_Activity_: Reply with each record repeated exactly.

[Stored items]
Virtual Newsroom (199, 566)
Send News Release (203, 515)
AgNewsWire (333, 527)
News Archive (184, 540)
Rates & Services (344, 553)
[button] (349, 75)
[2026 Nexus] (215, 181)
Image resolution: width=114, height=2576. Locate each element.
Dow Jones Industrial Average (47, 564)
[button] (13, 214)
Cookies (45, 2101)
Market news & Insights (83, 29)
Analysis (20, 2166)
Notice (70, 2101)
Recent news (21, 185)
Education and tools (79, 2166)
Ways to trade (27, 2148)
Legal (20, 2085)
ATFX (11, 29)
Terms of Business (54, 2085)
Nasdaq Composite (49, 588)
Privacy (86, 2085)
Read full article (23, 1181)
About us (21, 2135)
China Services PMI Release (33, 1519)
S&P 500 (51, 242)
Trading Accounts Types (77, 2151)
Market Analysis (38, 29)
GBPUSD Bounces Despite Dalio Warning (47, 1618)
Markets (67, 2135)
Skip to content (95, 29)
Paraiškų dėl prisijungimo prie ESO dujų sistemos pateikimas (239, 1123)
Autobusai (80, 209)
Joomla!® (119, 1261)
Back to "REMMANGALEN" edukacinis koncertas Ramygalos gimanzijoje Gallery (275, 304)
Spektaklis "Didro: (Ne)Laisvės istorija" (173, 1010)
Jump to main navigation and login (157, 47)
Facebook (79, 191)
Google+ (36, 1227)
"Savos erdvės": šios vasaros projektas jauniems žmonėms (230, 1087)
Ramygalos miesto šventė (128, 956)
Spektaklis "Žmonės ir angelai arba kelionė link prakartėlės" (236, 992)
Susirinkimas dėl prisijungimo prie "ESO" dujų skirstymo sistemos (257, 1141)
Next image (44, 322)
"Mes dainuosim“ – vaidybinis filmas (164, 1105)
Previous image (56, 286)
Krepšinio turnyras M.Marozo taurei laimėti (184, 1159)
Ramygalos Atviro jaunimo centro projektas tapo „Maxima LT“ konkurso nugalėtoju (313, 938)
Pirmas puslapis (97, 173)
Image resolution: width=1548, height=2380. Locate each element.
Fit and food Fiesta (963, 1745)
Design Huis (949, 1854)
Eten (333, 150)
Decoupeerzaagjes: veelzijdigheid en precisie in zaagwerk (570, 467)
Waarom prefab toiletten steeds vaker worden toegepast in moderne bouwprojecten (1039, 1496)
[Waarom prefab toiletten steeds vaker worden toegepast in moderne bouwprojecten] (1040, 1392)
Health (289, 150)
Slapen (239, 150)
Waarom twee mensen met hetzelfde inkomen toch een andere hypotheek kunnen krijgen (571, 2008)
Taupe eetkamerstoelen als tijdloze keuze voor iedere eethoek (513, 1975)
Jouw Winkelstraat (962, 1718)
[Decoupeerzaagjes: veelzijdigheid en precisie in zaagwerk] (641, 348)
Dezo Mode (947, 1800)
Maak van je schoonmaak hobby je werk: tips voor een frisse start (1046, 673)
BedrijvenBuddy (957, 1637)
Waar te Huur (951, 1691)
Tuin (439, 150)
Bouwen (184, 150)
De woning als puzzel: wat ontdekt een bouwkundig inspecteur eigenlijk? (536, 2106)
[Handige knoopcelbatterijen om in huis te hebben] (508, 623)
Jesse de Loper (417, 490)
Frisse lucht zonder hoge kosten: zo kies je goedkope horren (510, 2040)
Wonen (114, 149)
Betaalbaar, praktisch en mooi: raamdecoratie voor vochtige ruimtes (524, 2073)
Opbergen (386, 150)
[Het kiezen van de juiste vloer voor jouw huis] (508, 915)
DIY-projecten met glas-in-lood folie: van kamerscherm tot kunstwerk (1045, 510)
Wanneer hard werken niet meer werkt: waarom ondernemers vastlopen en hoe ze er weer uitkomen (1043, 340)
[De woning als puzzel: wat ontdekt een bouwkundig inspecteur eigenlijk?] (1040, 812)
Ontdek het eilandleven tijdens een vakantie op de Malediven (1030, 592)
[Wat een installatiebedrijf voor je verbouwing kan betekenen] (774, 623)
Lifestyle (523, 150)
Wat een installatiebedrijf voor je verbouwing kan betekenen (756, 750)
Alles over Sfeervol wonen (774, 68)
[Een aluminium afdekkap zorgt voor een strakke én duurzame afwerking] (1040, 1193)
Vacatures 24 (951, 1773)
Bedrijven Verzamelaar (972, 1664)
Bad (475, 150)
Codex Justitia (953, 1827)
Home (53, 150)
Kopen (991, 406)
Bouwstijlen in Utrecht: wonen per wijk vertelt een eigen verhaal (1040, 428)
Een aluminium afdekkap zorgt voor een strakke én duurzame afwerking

_Your response_:
Virtual Newsroom (199, 566)
Send News Release (203, 515)
AgNewsWire (333, 527)
News Archive (184, 540)
Rates & Services (344, 553)
[button] (349, 75)
[2026 Nexus] (215, 181)
Image resolution: width=114, height=2576. Locate each element.
Dow Jones Industrial Average (47, 564)
[button] (13, 214)
Cookies (45, 2101)
Market news & Insights (83, 29)
Analysis (20, 2166)
Notice (70, 2101)
Recent news (21, 185)
Education and tools (79, 2166)
Ways to trade (27, 2148)
Legal (20, 2085)
ATFX (11, 29)
Terms of Business (54, 2085)
Nasdaq Composite (49, 588)
Privacy (86, 2085)
Read full article (23, 1181)
About us (21, 2135)
China Services PMI Release (33, 1519)
S&P 500 (51, 242)
Trading Accounts Types (77, 2151)
Market Analysis (38, 29)
GBPUSD Bounces Despite Dalio Warning (47, 1618)
Markets (67, 2135)
Skip to content (95, 29)
Paraiškų dėl prisijungimo prie ESO dujų sistemos pateikimas (239, 1123)
Autobusai (80, 209)
Joomla!® (119, 1261)
Back to "REMMANGALEN" edukacinis koncertas Ramygalos gimanzijoje Gallery (275, 304)
Spektaklis "Didro: (Ne)Laisvės istorija" (173, 1010)
Jump to main navigation and login (157, 47)
Facebook (79, 191)
Google+ (36, 1227)
"Savos erdvės": šios vasaros projektas jauniems žmonėms (230, 1087)
Ramygalos miesto šventė (128, 956)
Spektaklis "Žmonės ir angelai arba kelionė link prakartėlės" (236, 992)
Susirinkimas dėl prisijungimo prie "ESO" dujų skirstymo sistemos (257, 1141)
Next image (44, 322)
"Mes dainuosim“ – vaidybinis filmas (164, 1105)
Previous image (56, 286)
Krepšinio turnyras M.Marozo taurei laimėti (184, 1159)
Ramygalos Atviro jaunimo centro projektas tapo „Maxima LT“ konkurso nugalėtoju (313, 938)
Pirmas puslapis (97, 173)
Image resolution: width=1548, height=2380. Locate each element.
Fit and food Fiesta (963, 1745)
Design Huis (949, 1854)
Eten (333, 150)
Decoupeerzaagjes: veelzijdigheid en precisie in zaagwerk (570, 467)
Waarom prefab toiletten steeds vaker worden toegepast in moderne bouwprojecten (1039, 1496)
[Waarom prefab toiletten steeds vaker worden toegepast in moderne bouwprojecten] (1040, 1392)
Health (289, 150)
Slapen (239, 150)
Waarom twee mensen met hetzelfde inkomen toch een andere hypotheek kunnen krijgen (571, 2008)
Taupe eetkamerstoelen als tijdloze keuze voor iedere eethoek (513, 1975)
Jouw Winkelstraat (962, 1718)
[Decoupeerzaagjes: veelzijdigheid en precisie in zaagwerk] (641, 348)
Dezo Mode (947, 1800)
Maak van je schoonmaak hobby je werk: tips voor een frisse start (1046, 673)
BedrijvenBuddy (957, 1637)
Waar te Huur (951, 1691)
Tuin (439, 150)
Bouwen (184, 150)
De woning als puzzel: wat ontdekt een bouwkundig inspecteur eigenlijk? (536, 2106)
[Handige knoopcelbatterijen om in huis te hebben] (508, 623)
Jesse de Loper (417, 490)
Frisse lucht zonder hoge kosten: zo kies je goedkope horren (510, 2040)
Wonen (114, 149)
Betaalbaar, praktisch en mooi: raamdecoratie voor vochtige ruimtes (524, 2073)
Opbergen (386, 150)
[Het kiezen van de juiste vloer voor jouw huis] (508, 915)
DIY-projecten met glas-in-lood folie: van kamerscherm tot kunstwerk (1045, 510)
Wanneer hard werken niet meer werkt: waarom ondernemers vastlopen en hoe ze er weer uitkomen (1043, 340)
[De woning als puzzel: wat ontdekt een bouwkundig inspecteur eigenlijk?] (1040, 812)
Ontdek het eilandleven tijdens een vakantie op de Malediven (1030, 592)
[Wat een installatiebedrijf voor je verbouwing kan betekenen] (774, 623)
Lifestyle (523, 150)
Wat een installatiebedrijf voor je verbouwing kan betekenen (756, 750)
Alles over Sfeervol wonen (774, 68)
[Een aluminium afdekkap zorgt voor een strakke én duurzame afwerking] (1040, 1193)
Vacatures 24 (951, 1773)
Bedrijven Verzamelaar (972, 1664)
Bad (475, 150)
Codex Justitia (953, 1827)
Home (53, 150)
Kopen (991, 406)
Bouwstijlen in Utrecht: wonen per wijk vertelt een eigen verhaal (1040, 428)
Een aluminium afdekkap zorgt voor een strakke én duurzame afwerking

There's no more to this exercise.